On July 15, a CNRT party congress was broadcast live on both national TV and radio throughout the country. Delegates rejected Fretilin’s offer and voted to instead form government with the Democratic Party and Frenti-Mudança. Speakers, including well-known collaborators with Indonesian forces under its occupation before 1999, stridently denounced Fretilin.

 

The congress provoked violent protests in the capital Dili and in the eastern towns of Baucau and Viqueque. Several vehicles, including police cars, were set alight and young people clashed with police, who responded with tear gas and live gunfire. One Fretilin supporter, university student Armindo Soares Pereira, was shot dead in Hera, on Dili’s outskirts.

 

Despite the violence and repression, the US and Australia praised the elections, reflecting their satisfaction with the outcome. The US State Department declared the vote “a significant step forward in the consolidation of peace and security in Timor-Leste’s young democracy.” Australian Foreign Minister Bob Carr said the elections were “a strong step forward for this new democratic state.”

 

In reality, the election campaign was marked by widespread corruption by the CNRT. Since coming to office, Gusmao has stepped up government spending on infrastructure and other projects, developing a network of corporate patronage and cultivating a new wealthy business layer. Those awarded government contracts were expected to return the favour at election time, financing the CNRT’s campaigns. Gusmao also issued various cash handouts to targeted constituencies, including to anti-Indonesian resistance veterans and old age pensioners.

 

A Timorese expatriate who was in the country during the election campaign told the World Socialist Web Site: “People voted for CNRT because of money. The timing of the veterans’ handouts before the election was critical. We see these people lined up in the banks for days to receive their handouts, and around 80 percent of them were wearing CNRT t-shirts. I was also surprised to see the ability of CNRT to feed thousands of people during the election campaign. The party had a large number of 4-wheel drives and trucks used by members to mobilise the population during the election campaign... In Batugede, a town close to the Indonesian border, during the election campaigns they had a horse racing event and in some other districts motocross racing events.
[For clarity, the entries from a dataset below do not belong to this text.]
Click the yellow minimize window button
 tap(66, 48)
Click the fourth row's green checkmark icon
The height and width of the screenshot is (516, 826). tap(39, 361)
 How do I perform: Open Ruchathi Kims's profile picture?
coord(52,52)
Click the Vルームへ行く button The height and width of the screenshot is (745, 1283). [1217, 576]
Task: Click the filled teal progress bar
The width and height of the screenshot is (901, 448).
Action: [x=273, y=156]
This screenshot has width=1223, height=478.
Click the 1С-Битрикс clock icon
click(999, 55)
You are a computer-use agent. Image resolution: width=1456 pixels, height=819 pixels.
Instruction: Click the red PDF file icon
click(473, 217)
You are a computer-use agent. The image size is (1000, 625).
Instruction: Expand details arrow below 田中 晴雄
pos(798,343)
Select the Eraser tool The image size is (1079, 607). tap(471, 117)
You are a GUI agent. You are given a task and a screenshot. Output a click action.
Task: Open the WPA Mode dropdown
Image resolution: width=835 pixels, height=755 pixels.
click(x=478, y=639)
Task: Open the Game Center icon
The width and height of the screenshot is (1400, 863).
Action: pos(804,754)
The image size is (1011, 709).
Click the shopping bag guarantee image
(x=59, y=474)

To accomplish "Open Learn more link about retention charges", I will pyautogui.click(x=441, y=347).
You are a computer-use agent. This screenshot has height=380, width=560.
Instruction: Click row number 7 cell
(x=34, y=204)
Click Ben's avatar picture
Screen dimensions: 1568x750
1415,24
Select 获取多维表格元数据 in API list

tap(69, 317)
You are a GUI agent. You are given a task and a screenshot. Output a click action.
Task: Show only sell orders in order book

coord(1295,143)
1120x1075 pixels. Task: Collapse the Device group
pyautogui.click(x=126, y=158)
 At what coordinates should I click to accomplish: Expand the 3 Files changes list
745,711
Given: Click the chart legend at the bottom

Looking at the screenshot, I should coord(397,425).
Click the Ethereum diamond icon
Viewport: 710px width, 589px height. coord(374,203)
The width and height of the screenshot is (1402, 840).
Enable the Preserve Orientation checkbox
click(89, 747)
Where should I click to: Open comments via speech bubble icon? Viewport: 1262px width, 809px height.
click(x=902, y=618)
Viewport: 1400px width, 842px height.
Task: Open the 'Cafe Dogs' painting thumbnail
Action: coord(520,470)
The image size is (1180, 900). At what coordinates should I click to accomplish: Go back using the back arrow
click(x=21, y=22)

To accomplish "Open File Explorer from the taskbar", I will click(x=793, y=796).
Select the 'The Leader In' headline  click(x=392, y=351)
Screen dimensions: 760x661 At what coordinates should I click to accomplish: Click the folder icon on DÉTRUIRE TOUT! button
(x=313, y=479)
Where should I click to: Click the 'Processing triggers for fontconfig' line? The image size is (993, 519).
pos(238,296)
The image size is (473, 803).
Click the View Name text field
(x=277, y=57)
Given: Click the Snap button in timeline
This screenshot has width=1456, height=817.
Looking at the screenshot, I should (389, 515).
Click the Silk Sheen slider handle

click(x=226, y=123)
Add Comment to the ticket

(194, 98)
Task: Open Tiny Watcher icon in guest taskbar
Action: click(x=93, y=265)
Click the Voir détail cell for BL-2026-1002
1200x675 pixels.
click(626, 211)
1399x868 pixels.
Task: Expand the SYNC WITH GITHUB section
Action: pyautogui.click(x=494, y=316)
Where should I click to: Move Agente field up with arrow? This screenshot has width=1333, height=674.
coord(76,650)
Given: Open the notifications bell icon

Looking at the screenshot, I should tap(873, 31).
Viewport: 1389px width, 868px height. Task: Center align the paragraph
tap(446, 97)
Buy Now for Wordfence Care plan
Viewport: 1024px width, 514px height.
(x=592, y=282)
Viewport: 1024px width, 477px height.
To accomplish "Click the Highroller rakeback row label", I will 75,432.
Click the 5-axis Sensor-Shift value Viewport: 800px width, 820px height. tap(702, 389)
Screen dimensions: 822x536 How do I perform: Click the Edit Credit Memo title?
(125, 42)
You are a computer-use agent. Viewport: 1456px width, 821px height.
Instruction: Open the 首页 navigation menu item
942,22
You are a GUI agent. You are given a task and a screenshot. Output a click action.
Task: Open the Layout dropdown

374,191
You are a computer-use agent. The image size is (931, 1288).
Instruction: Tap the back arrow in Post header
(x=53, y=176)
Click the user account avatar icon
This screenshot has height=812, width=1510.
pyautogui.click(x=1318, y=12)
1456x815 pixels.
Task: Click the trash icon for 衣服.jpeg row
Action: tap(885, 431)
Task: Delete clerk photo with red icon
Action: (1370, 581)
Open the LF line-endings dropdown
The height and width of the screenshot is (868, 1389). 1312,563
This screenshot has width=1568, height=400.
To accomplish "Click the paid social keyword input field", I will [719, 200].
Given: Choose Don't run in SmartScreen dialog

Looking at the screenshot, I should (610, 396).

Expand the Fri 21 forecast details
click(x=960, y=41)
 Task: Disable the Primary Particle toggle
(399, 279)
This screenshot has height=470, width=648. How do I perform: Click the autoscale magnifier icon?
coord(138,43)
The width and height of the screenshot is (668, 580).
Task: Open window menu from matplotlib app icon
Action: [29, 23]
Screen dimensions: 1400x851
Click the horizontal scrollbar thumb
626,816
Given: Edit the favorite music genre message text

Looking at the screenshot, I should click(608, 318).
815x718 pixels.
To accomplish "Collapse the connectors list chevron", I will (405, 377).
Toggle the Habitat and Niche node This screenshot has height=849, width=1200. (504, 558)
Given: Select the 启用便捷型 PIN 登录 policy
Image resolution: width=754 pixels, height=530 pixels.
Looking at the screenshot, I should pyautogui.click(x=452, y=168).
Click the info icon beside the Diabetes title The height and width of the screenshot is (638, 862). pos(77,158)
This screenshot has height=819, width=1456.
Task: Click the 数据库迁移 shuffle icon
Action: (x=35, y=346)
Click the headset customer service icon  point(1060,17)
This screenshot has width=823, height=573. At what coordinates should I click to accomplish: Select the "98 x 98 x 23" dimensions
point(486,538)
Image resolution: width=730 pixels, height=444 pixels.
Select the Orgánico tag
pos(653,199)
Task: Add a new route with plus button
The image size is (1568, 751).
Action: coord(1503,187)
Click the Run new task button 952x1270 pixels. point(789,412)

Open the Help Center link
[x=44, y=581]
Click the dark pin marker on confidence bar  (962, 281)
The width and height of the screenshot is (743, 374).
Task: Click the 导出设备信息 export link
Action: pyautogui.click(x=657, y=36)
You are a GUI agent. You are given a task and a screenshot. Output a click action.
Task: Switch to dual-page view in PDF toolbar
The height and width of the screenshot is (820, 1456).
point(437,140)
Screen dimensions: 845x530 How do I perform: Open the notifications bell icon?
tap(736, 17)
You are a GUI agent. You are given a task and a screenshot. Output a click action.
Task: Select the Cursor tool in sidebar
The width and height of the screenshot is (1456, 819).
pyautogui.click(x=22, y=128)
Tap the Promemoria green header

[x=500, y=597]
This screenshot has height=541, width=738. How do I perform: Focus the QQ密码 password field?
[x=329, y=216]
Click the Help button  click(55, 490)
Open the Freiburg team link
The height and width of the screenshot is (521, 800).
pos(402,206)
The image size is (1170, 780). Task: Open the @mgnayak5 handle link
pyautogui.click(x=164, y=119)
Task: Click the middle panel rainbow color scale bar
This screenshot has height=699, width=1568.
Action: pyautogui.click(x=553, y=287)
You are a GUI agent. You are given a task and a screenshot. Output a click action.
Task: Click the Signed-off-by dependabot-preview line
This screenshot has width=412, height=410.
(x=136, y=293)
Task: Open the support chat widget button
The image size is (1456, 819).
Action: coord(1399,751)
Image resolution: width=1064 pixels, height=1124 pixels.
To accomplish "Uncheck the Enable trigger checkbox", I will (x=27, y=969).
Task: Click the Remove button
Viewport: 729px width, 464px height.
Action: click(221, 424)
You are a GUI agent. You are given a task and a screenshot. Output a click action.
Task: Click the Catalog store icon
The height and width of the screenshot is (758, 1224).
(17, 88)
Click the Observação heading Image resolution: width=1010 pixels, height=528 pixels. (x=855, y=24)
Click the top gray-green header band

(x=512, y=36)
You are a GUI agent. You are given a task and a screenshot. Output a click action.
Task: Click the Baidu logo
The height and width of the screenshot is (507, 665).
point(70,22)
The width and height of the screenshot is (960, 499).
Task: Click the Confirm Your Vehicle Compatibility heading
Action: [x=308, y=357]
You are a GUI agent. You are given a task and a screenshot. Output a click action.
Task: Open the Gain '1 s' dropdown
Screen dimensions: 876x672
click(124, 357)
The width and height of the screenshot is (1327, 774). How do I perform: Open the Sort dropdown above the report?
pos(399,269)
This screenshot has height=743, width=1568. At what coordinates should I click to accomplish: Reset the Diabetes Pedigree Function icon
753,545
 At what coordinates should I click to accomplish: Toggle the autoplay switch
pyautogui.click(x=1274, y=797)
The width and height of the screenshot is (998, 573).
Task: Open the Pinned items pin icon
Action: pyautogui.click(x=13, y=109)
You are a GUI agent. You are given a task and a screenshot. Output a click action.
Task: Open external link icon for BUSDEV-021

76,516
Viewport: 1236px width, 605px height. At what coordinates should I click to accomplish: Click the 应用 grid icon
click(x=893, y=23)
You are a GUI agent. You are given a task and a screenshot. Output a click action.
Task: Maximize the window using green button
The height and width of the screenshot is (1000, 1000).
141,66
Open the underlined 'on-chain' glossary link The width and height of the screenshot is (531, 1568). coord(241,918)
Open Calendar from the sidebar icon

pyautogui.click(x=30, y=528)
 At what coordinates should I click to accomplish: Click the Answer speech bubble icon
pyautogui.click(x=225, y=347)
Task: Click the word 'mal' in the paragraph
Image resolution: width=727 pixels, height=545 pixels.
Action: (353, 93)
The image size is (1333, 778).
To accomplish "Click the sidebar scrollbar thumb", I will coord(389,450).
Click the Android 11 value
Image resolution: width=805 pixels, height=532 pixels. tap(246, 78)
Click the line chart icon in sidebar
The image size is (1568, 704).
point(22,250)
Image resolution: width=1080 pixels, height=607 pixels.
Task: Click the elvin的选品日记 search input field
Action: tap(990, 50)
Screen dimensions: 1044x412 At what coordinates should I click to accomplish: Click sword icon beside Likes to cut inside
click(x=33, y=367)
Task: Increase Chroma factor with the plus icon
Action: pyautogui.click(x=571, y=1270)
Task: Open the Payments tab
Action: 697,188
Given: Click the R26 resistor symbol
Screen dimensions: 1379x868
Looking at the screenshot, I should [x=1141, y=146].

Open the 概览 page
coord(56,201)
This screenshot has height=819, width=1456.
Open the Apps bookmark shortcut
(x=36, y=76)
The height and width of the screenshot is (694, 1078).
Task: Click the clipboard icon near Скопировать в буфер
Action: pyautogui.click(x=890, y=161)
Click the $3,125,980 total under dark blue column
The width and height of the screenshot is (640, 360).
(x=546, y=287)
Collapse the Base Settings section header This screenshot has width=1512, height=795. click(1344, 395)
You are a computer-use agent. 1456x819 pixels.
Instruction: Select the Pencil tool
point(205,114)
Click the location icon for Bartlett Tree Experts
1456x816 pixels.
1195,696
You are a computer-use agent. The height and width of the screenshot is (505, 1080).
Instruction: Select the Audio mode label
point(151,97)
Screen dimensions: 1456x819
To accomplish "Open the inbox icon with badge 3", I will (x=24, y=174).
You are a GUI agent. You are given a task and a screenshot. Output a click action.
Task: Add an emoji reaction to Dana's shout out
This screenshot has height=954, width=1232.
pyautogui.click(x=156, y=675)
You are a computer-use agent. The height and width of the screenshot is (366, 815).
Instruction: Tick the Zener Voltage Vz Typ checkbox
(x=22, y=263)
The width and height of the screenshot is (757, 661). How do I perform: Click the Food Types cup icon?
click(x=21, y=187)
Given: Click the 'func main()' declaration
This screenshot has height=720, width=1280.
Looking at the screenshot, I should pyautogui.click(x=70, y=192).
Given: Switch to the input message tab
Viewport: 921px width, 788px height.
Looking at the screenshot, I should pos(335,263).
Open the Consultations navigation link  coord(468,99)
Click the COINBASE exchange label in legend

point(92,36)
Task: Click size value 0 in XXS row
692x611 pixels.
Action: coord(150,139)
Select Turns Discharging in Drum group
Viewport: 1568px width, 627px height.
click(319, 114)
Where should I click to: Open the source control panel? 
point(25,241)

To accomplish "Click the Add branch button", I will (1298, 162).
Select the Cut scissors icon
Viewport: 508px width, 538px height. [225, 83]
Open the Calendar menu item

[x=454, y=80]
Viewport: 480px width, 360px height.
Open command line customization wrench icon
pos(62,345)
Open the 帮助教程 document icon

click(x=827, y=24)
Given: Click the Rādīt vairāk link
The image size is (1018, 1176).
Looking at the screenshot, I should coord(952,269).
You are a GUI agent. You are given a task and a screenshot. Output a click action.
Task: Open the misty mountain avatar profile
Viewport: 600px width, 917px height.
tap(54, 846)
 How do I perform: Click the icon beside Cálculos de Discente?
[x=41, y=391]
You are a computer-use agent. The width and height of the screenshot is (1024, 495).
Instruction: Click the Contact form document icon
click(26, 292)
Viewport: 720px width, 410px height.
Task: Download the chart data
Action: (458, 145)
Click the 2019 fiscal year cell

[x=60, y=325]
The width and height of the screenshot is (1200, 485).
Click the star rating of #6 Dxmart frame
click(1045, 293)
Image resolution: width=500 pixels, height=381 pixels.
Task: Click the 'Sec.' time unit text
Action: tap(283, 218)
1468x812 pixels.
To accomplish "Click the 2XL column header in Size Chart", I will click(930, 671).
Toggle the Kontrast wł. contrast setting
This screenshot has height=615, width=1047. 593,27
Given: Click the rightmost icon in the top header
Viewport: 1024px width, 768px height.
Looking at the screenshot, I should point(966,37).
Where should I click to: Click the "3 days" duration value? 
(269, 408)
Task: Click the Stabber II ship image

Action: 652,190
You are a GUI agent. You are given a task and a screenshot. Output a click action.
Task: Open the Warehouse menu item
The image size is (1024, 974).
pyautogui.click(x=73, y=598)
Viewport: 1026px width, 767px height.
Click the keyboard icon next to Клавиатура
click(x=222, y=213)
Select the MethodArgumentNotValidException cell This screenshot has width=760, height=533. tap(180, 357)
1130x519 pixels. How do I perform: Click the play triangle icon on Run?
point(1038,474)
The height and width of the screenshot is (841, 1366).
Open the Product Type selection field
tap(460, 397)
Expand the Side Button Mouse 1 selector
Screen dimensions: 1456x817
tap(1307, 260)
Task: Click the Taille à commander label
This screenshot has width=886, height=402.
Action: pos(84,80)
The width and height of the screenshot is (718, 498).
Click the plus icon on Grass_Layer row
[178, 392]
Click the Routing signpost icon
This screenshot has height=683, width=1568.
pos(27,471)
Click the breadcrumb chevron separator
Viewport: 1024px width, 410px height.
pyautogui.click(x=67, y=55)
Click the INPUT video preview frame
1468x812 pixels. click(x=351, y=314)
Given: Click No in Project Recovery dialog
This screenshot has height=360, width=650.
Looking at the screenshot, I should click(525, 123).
I am wondering in a poor country like East Timor where they got the money to do all of these things.”

 

Fretilin was unable to capitalise on the widespread hostility towards the CNRT-led government and the mounting frustration, especially among young people, over continued poverty and mass unemployment. Its vote was almost the same as in 2007; the CNRT boosted its vote not by winning Fretilin supporters, but by consolidating the anti-Fretilin vote that was previously spread across several parties.

 

Fretilin has condemned Gusmao for excessive public spending and for irresponsible management of the petroleum sovereign wealth fund that it established in 2002. Fretilin’s stagnant vote reflects popular hostility to a return to the fiscal policies of the Alkatiri government between 2002 and 2006, when public spending was heavily curtailed so that oil revenues could be funnelled into US treasury bonds, as advised by the World Bank and International Monetary Fund.

 

The election outcome again underscores the reality that none of the Timorese political parties represent the interests of the country’s working class and impoverished rural masses.